Phishing via email has always been a core attack technique. Simply sending an email with a link to a deceptive website with a fake login is a favorite movie. Recently, we have observed frequently utilized evolutions of this technique – where attackers leverage a fake login to trick the user into exposing his username and password by presenting fake files that require one to “log in” in order to view the content of the file. The attack involves sending an email with a legit looking document (either a PDF or Office file). The files don’t have any malicious content inside such as macros or exploits, and therefore easily bypass the most popular email security solutions. When opening the file, the user will see some blurred content in the background and a claim that the file is protected by a password or only available in the cloud. Therefore requiring the user to login to his account in order to view the content. In the next image, we can see an example of an email sent to one of our financial institution customers. As you see there’s a PDF attachment with a link inside leading to a fake Adobe login screen.

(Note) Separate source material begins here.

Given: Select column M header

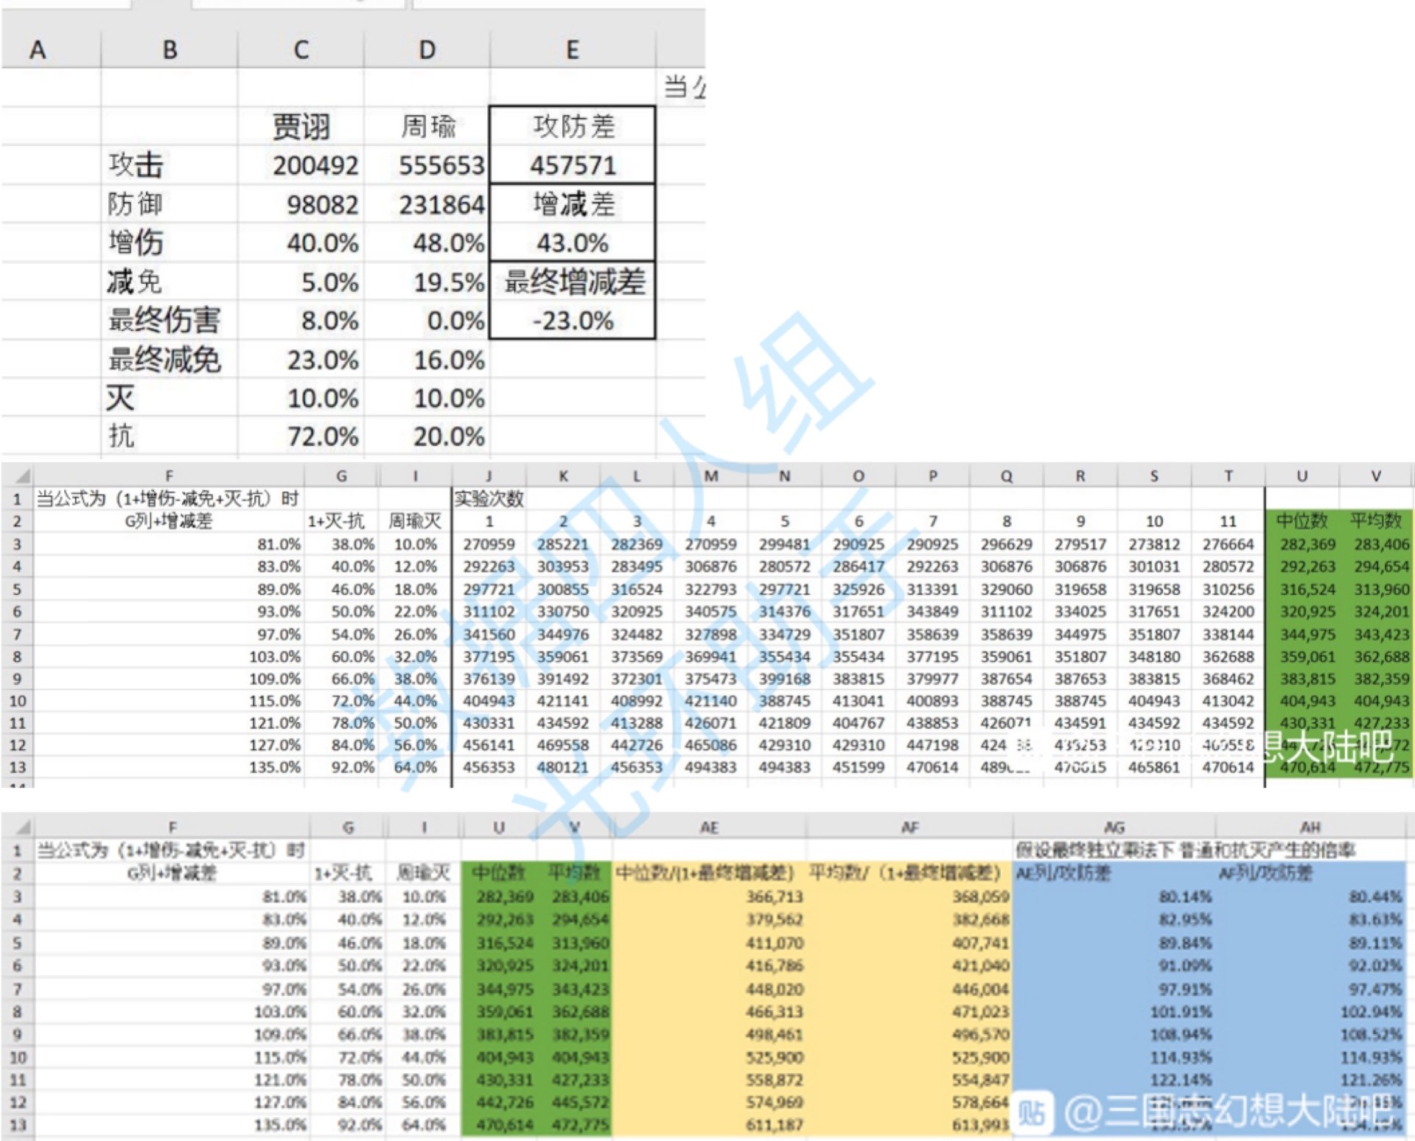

Here is a similar example with an Excel file:


These phishing attempts can be more effective than just sending a link inside an email. First, they easily bypass email security solutions that only scan URLs placed directly inside emails (for example Office 365 “safe links”). Second, because it creates a call-to-action for the busy end-user – the email is already in his inbox, he his seeing some blurry content that he believes he needs to access and all that’s left is to do a quick “login”. The way Perception Point is able to identify this technique as malicious and block it before it reaches the user is thanks to our Recursive Unpacker, which “unpacks” several layers of files and links to identify embedded attacks, combined with our advanced Phishing engines.